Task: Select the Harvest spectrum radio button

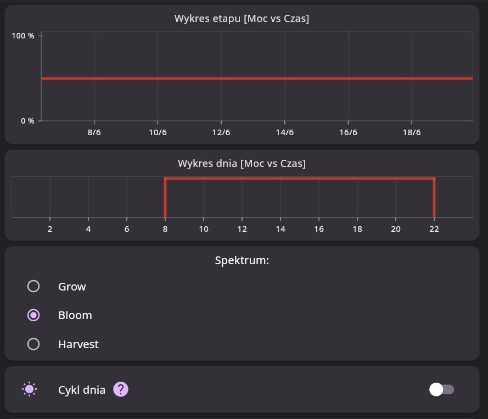Action: pos(33,344)

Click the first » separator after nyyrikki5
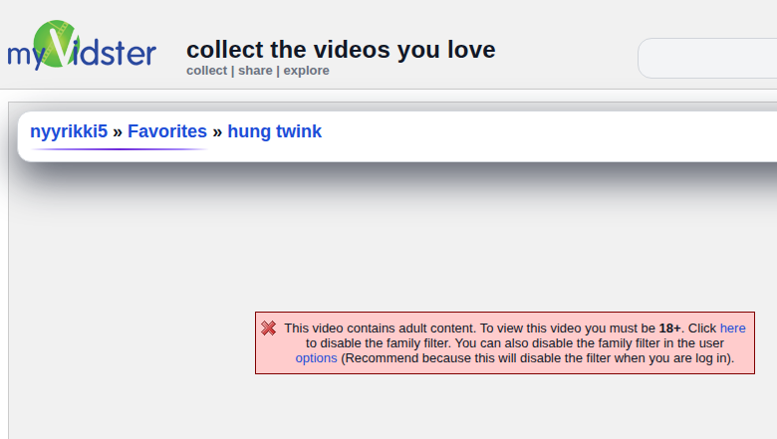pyautogui.click(x=118, y=131)
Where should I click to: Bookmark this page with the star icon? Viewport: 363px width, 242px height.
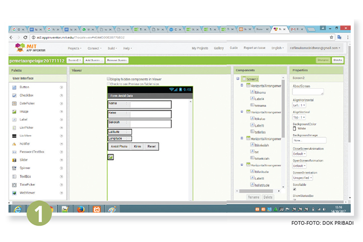point(332,37)
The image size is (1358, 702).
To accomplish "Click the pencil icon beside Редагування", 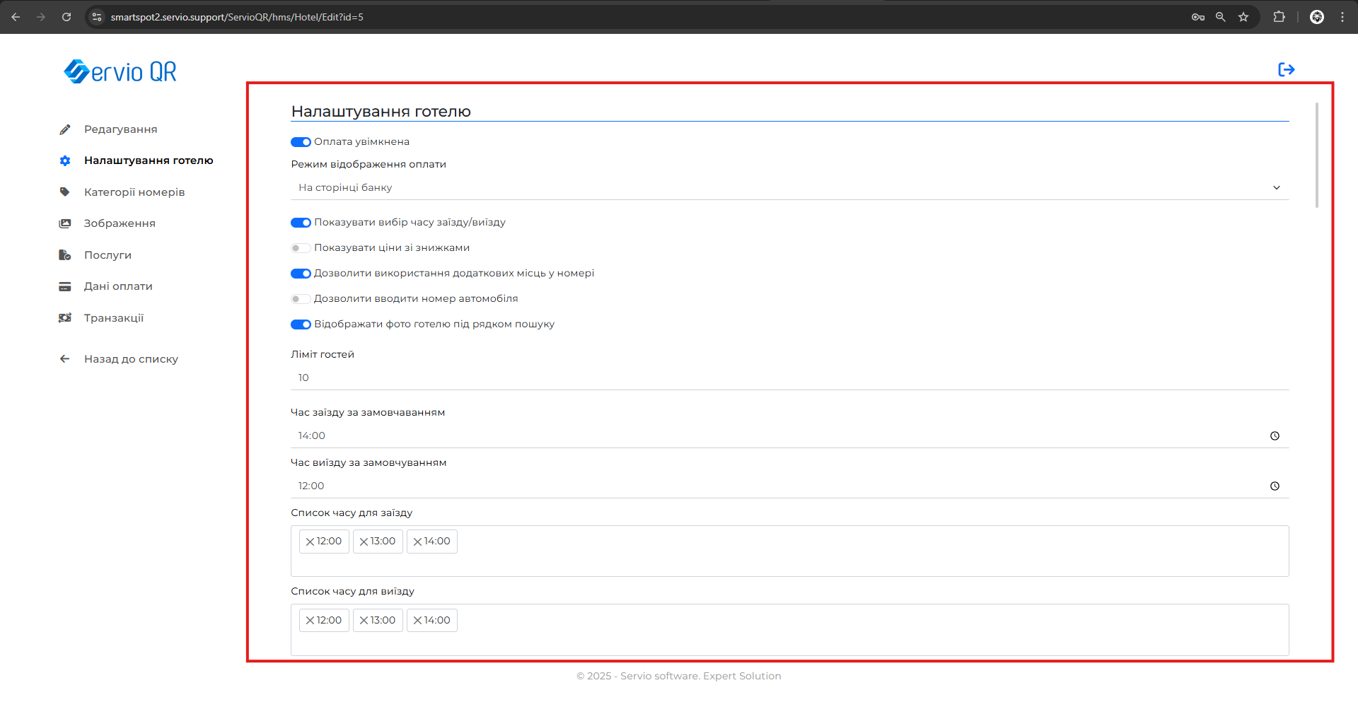I will pos(65,129).
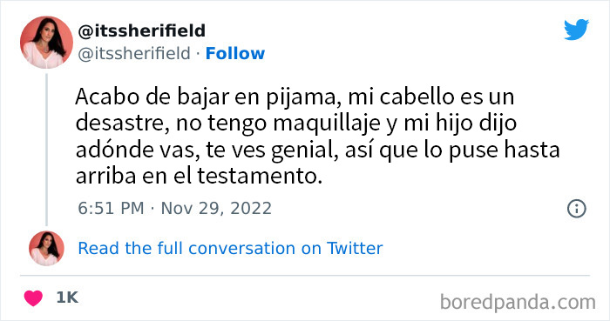Image resolution: width=610 pixels, height=321 pixels.
Task: Click the boredpanda.com watermark
Action: click(518, 303)

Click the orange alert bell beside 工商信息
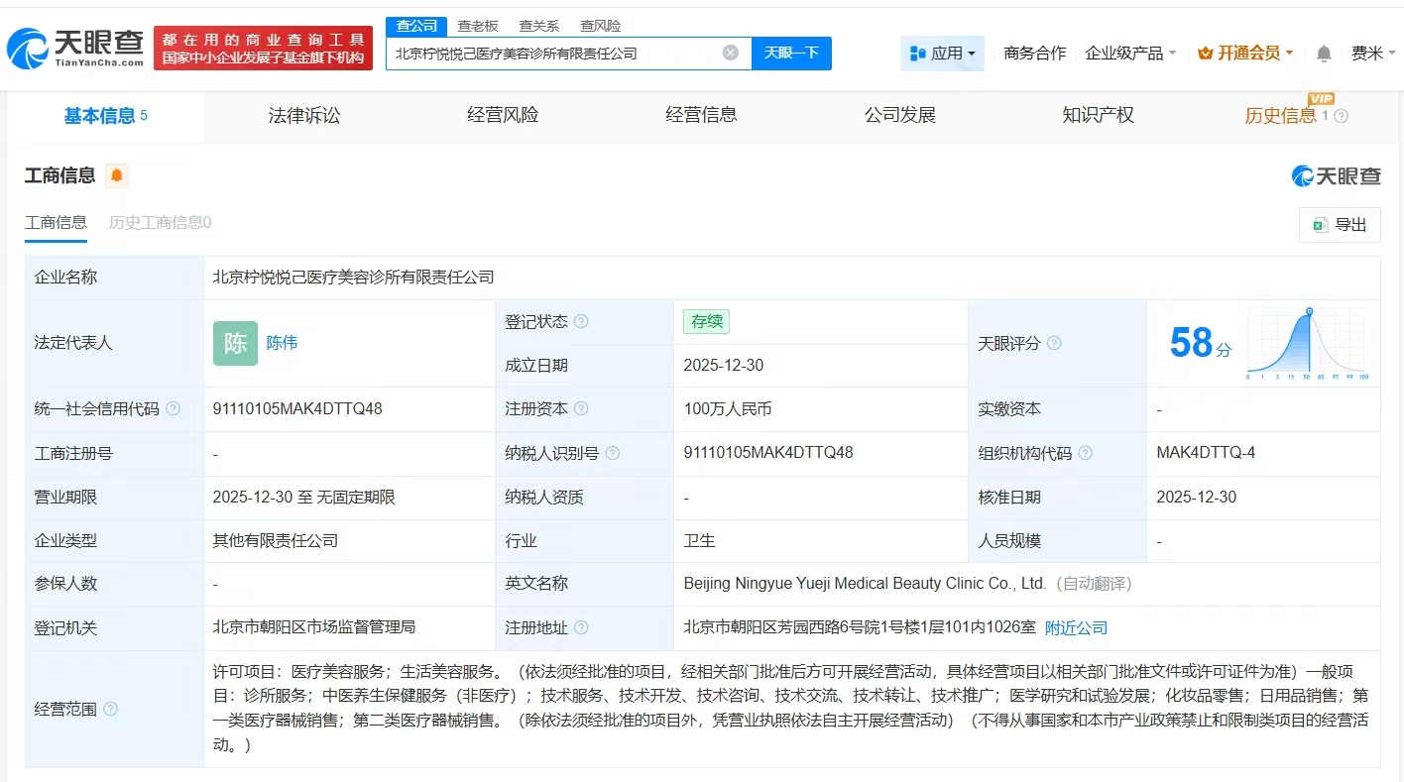pos(117,176)
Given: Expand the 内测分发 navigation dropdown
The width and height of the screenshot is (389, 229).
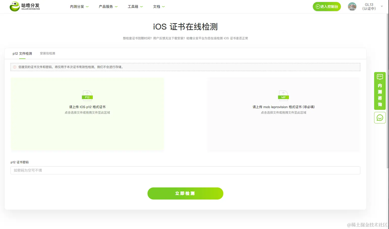Looking at the screenshot, I should tap(79, 7).
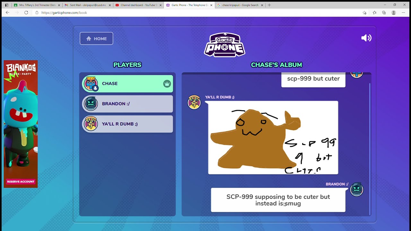The height and width of the screenshot is (231, 411).
Task: Reload the page with the refresh icon
Action: click(26, 13)
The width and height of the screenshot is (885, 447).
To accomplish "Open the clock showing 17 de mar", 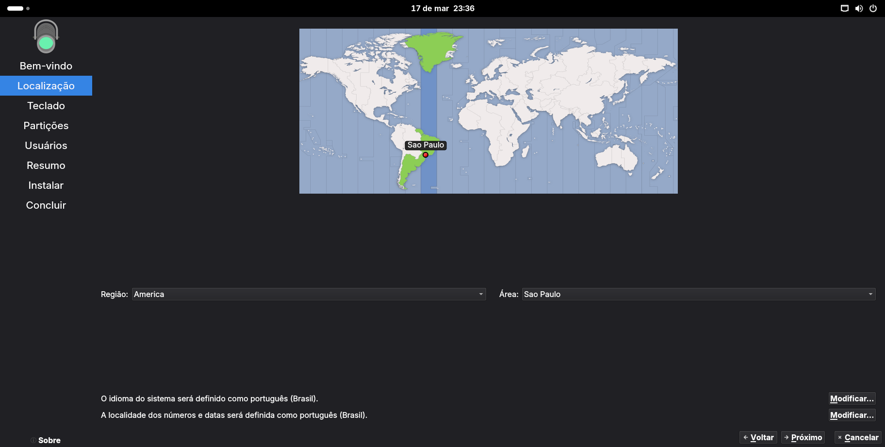I will (x=443, y=8).
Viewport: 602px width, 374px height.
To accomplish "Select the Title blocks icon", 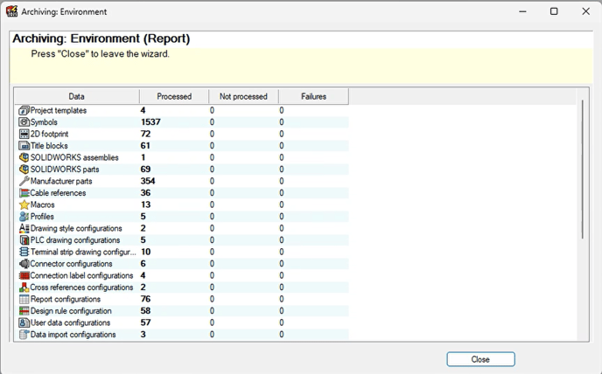I will (24, 146).
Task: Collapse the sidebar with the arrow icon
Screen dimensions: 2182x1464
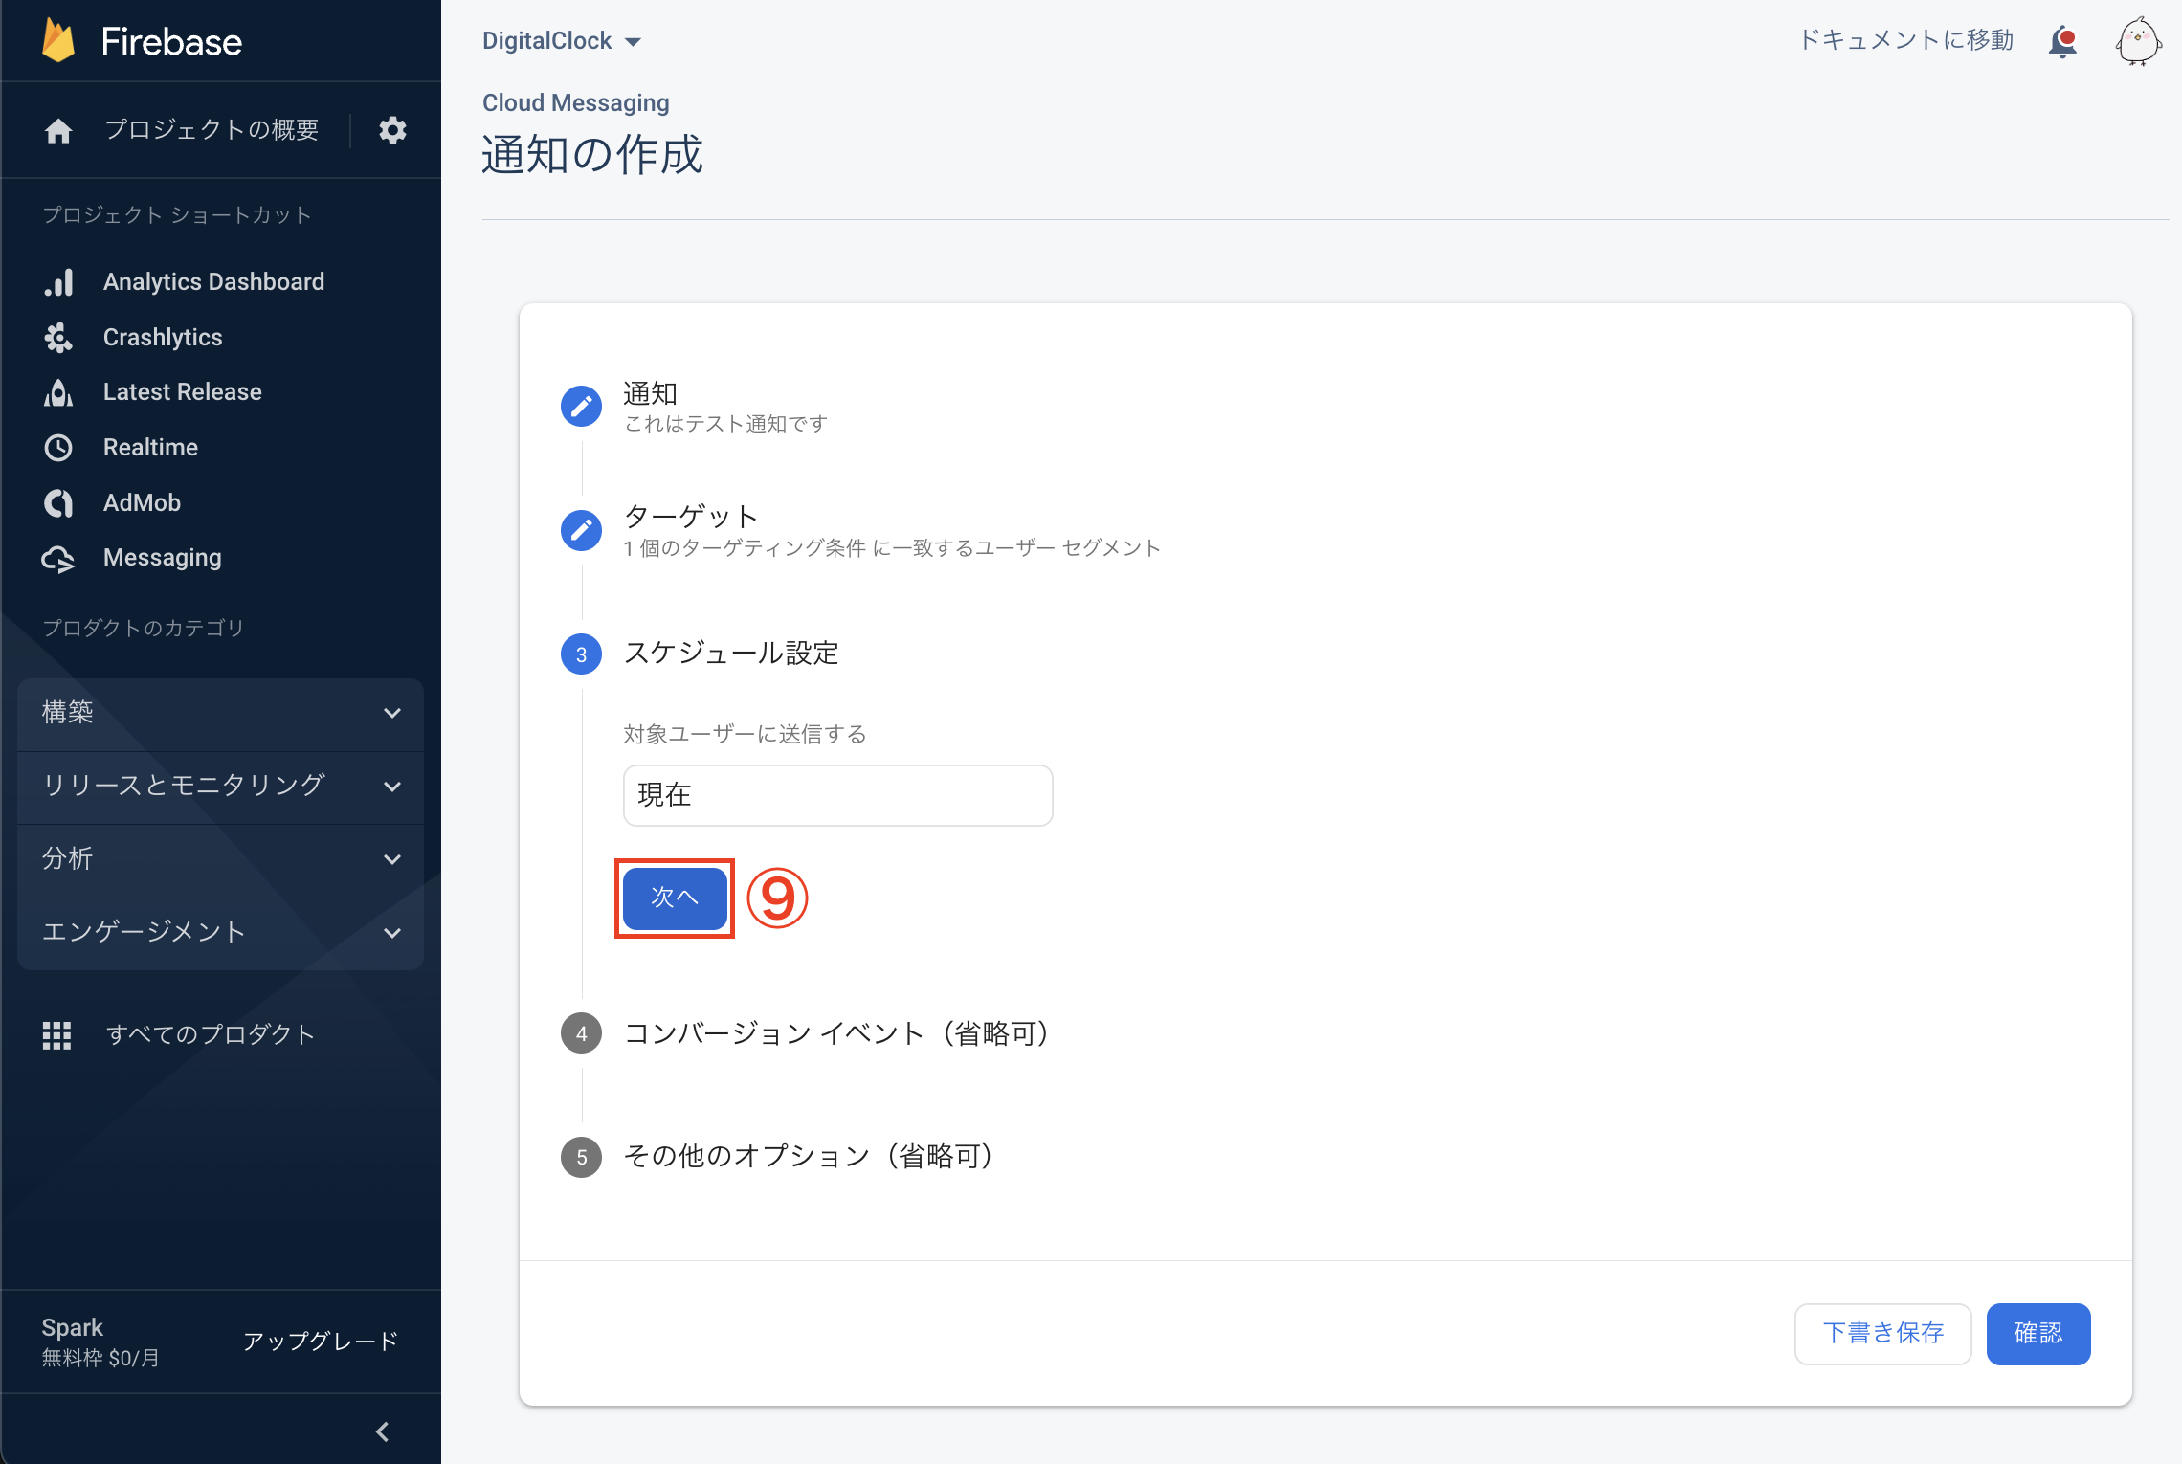Action: point(381,1431)
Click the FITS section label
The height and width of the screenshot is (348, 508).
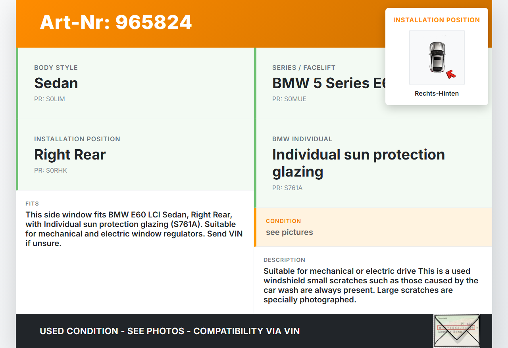point(32,204)
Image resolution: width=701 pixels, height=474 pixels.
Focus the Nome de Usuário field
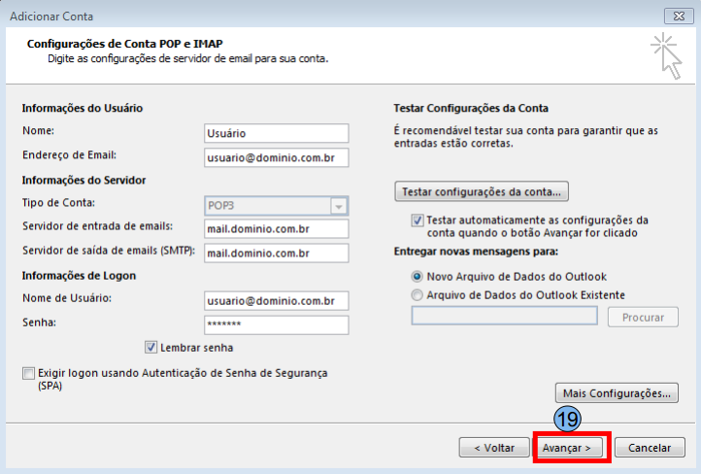[x=276, y=301]
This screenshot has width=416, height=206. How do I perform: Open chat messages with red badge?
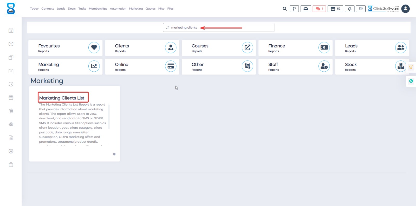point(319,9)
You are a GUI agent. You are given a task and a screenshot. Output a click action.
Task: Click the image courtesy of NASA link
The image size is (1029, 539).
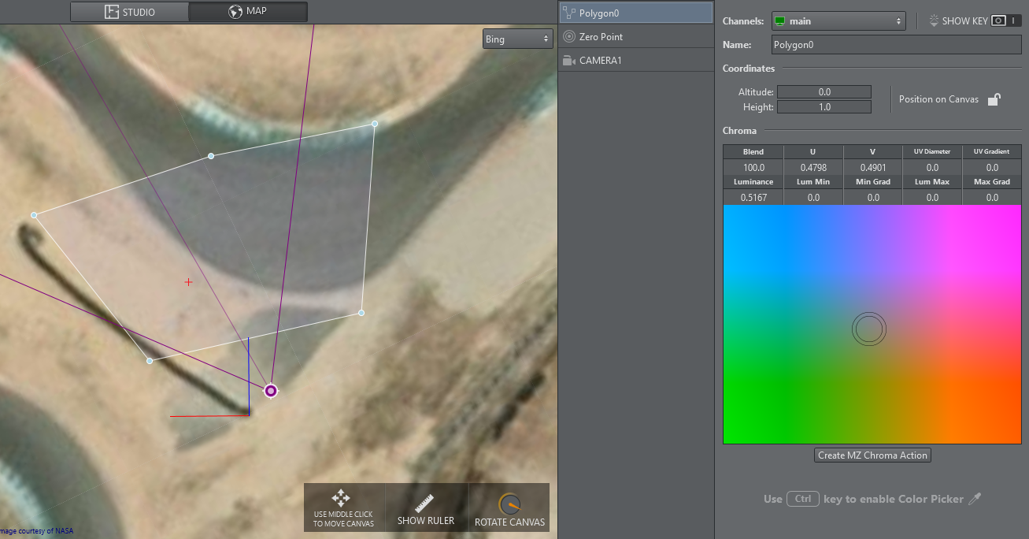pyautogui.click(x=37, y=531)
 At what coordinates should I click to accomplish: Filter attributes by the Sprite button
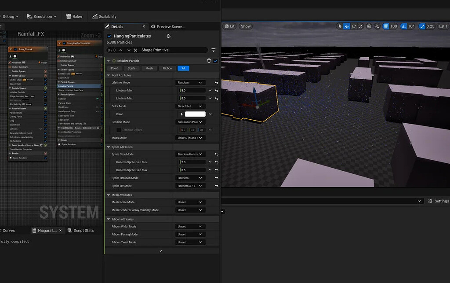point(131,68)
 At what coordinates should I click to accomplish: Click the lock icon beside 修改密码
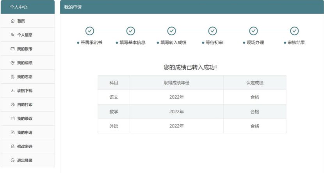click(12, 147)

--*--

**WORK TO BE COMPLETED**
Reproduce the records word for word from the line containing "You are a GUI" through the end of the records, including both ends, and omit the pictures.

**RESPONSE TO THE EXERCISE**
You are a GUI agent. You are given a task and a screenshot. Output a click action.
Task: Click the image courtesy of NASA link
The image size is (1029, 539).
pyautogui.click(x=37, y=531)
 At what coordinates should I click to accomplish: Filter attributes by the Sprite button
point(131,68)
 At what coordinates should I click to accomplish: Click the lock icon beside 修改密码
click(12, 147)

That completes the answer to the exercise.